In my dream about the future, I see the rise of a new culture where local communities grow in a wonderful and rich forest and where the land multiplies over the earth in falling gardens.

@CREAIDEALAB, you may have seen this already, but sharing also for the sake of others: XPRIZE released its Future of Forests Impact Roadmap several weeks ago and we are currently gauging sponsor interest in funding forest-related prizes.

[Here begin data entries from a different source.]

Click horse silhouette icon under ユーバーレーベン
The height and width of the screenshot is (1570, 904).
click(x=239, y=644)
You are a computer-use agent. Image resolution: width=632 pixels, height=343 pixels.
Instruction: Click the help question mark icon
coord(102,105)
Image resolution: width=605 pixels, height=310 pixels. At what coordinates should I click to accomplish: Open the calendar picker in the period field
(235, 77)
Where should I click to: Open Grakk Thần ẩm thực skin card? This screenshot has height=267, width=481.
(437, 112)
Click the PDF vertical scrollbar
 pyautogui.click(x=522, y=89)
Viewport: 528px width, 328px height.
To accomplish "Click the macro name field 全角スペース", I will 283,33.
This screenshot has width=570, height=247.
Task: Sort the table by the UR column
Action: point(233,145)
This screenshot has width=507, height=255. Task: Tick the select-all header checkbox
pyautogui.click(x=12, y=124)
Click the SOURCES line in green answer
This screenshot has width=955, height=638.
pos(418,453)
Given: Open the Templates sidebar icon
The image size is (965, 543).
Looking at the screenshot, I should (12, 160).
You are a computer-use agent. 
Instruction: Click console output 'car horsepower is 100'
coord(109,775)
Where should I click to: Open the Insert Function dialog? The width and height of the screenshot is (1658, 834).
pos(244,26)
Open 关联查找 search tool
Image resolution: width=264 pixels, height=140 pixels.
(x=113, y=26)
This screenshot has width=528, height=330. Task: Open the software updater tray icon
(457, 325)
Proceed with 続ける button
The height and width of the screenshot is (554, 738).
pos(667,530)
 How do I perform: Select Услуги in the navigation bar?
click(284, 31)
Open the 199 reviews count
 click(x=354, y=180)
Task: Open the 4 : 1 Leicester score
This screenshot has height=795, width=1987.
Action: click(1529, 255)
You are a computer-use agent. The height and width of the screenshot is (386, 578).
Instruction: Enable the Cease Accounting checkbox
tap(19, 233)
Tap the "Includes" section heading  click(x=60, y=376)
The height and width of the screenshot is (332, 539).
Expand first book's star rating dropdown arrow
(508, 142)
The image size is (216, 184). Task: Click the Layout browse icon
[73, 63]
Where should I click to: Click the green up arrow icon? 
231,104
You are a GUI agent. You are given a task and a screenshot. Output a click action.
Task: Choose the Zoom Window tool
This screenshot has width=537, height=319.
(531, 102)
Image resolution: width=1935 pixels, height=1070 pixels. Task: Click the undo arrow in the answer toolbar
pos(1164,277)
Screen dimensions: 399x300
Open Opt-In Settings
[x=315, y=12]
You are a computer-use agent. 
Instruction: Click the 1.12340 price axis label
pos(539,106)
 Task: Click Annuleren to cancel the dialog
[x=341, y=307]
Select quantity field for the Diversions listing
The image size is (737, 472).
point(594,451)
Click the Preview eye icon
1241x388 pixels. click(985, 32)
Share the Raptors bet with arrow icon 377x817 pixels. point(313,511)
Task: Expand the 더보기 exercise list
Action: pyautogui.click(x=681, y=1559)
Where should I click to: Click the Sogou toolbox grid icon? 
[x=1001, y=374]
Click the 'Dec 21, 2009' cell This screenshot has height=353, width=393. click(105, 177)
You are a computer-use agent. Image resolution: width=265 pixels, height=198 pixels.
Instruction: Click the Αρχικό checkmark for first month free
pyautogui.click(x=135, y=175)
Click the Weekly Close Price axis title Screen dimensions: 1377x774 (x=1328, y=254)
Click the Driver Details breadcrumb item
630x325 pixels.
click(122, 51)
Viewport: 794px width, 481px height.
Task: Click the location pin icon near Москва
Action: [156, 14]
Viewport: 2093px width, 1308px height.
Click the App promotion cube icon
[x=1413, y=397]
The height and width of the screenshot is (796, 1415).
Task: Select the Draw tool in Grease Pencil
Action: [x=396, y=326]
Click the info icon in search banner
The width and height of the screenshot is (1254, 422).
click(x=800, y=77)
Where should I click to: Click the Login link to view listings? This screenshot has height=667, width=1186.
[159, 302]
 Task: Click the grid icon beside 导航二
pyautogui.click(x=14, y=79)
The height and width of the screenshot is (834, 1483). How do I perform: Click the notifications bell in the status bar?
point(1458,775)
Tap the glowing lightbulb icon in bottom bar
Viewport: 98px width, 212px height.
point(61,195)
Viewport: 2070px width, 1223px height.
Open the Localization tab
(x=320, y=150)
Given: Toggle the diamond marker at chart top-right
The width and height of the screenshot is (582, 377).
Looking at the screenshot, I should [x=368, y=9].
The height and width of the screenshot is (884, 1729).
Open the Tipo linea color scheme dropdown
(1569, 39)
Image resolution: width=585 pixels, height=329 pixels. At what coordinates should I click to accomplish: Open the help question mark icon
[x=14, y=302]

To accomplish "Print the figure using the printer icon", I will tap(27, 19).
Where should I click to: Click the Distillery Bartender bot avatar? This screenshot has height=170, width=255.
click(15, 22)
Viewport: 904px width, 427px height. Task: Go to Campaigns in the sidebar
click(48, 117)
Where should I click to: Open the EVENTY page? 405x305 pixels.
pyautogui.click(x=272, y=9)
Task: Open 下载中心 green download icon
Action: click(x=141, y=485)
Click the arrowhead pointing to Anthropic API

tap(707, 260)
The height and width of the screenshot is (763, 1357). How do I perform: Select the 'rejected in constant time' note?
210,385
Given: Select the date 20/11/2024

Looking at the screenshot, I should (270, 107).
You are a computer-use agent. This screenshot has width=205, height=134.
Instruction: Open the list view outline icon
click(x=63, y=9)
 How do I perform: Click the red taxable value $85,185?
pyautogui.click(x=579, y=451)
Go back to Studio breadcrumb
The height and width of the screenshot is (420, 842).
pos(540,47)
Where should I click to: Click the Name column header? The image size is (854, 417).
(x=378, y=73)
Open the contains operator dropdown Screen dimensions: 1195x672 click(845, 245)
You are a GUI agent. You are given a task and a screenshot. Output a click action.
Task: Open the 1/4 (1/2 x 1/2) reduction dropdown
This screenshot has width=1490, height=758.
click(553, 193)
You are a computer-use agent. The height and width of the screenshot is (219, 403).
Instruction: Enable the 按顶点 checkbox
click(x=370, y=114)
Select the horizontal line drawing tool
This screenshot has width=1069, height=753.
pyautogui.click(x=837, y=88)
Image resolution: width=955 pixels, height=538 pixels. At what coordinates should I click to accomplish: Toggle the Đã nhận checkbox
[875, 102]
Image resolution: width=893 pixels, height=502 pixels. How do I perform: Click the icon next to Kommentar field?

One of the things we discussed in the forest community was getting people to recognize the value of forests. I think that ties in with what you’re saying about a connection to the land. I wouldn’t argue it’s about land per se. We live in a second-floor apartment in a big city, but we grow tomatoes and cucumbers in a hydroponics garden. There are plenty of such urban farming initiatives, small-, medium- and large-scale. That seems worthwhile to me.

Water Stress is another important problem the world is facing today and in the next few decades, it will turn quite serious. The Capetown Water crisis incident has notably sifted concerns to every country of the earth.
Water quality is projected to be deteriorated in the coming decades as effluent from nutrients from wastewater, agriculture
With the change in climate and depleting resources, irrigation requirements and access to the water supply will suffer.

We see this happening today, particularly where municipal and industrial wastewater is partially treated and then used as irrigation water for agriculture.
Therefore, a key challenge for stands for water resources management agencies for the development of new advancements of supply.

The date is unnecessary and food, by definition, is or at least should be nutritious and healthy. Otherwise, it’s not food. “…and with minimum adverse environmental effects” can be shortened to “sustainable” which also covers resilient, profitable, and affordable.

How about:

“Imagine living on a civilized planet, where more than enough food is sustainably produced to satisfy everyone’s dietary needs.”

Civilized implies living harmoniously with one another and the natural systems. It also suggests hunger would come to an end, which would tend to increase harmony with one another and the natural systems. It may be idealistic and ultimately unattainable, but it’s a direction, a ‘North Star’ as Nick puts it.